TEXT UNDER STUDY Start Marker

With the coronavirus pandemic set as the backdrop for the foreseeable future, employers are getting mixed signals about the best way to function safely and effectively.
“You have to look at this from the perspective of [having] the federal government saying, ‘Here’s what we think you should do,'” says Kathleen Chevalier, partner at Stikeman Elliott LLP. “You’ve got each provincial government coming out with guidelines, reopening plans, regulations for employers. Then you’ve got the public health authorities. And it would be a gross oversimplification to say all of those are in step with each other.”
For organizations where all or the majority of employees can do their jobs from home, many are pulling together policies and procedures to ensure the parameters of remote work are clear, she says. “These are more about setting the groundwork and laying out expectations for people while they’re working from home. Obviously, the expectation is you’re still working, you’re still being productive, still being efficient. You’re still expected to request and track vacation time. You’re still requested to let us know if you’re taking sick time. More important than ever is the appropriate tracking and reporting of overtime, because the lines are blurring and people are working at odd hours.”

TEXT UNDER STUDY End Marker

DIRECTIONS FOR THIS TASK -
In the passage on employer guidance during the coronavirus pandemic, what position does Kathleen Chevalier hold?

MATERIAL PROVIDED Start Marker

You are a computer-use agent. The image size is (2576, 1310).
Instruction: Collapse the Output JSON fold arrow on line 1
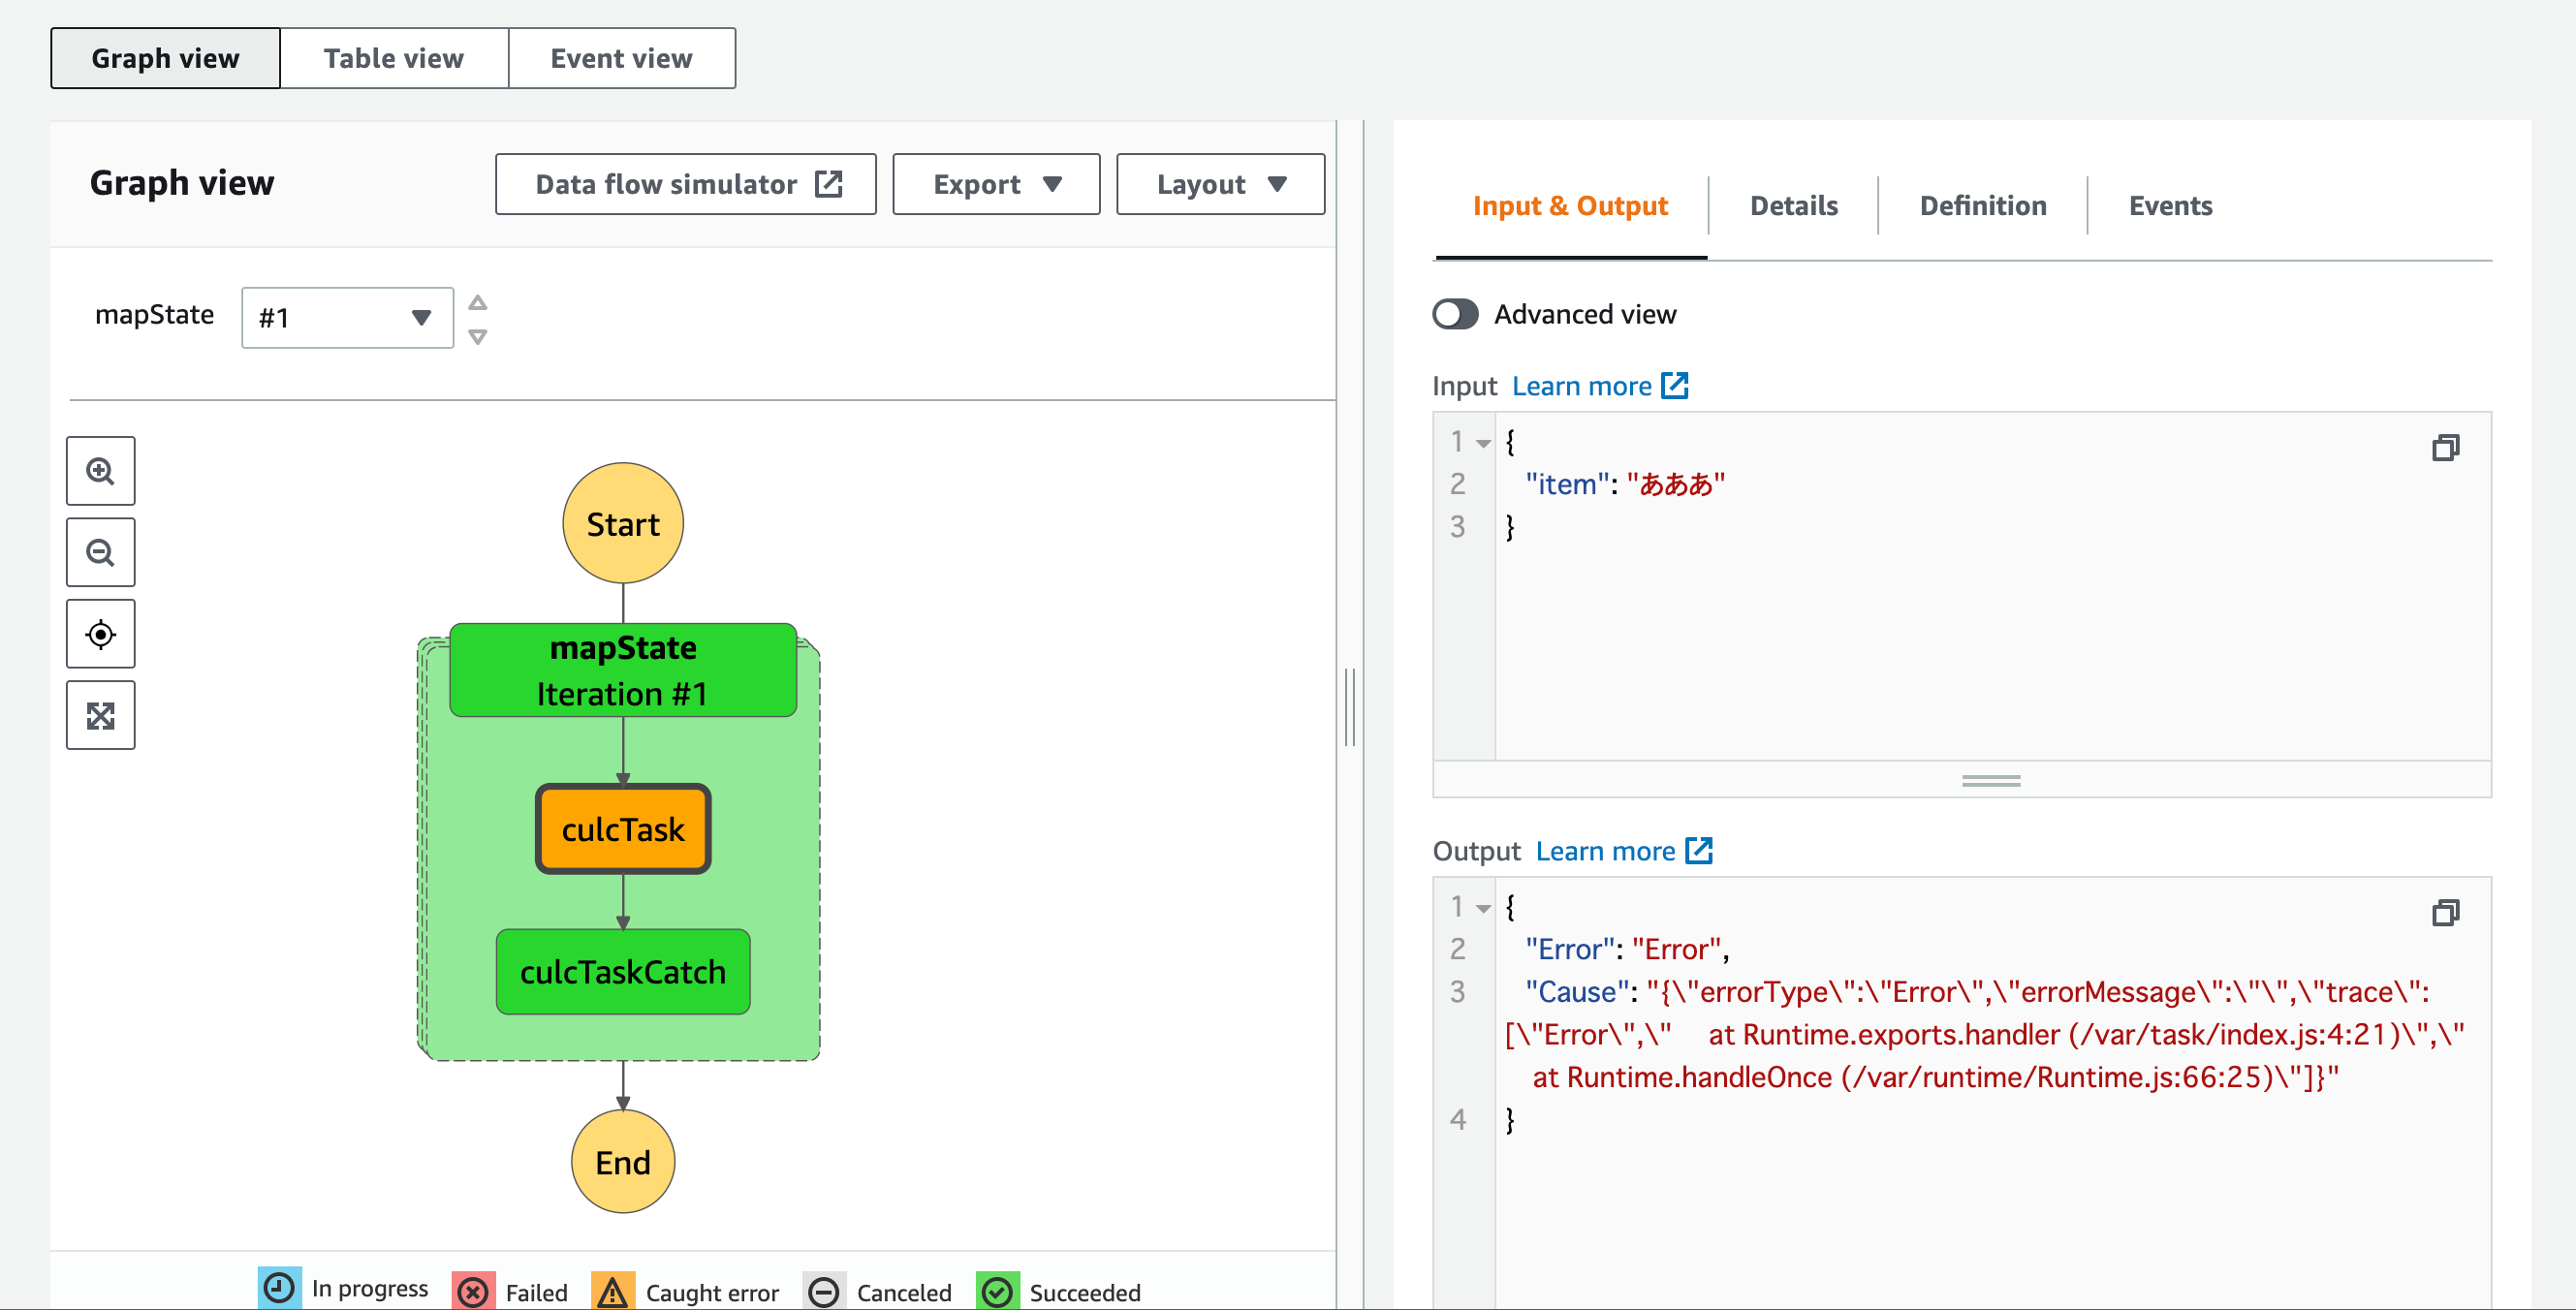1484,908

MATERIAL PROVIDED End Marker

RESPONSE TO THE TASK -
She is a partner at Stikeman Elliott LLP.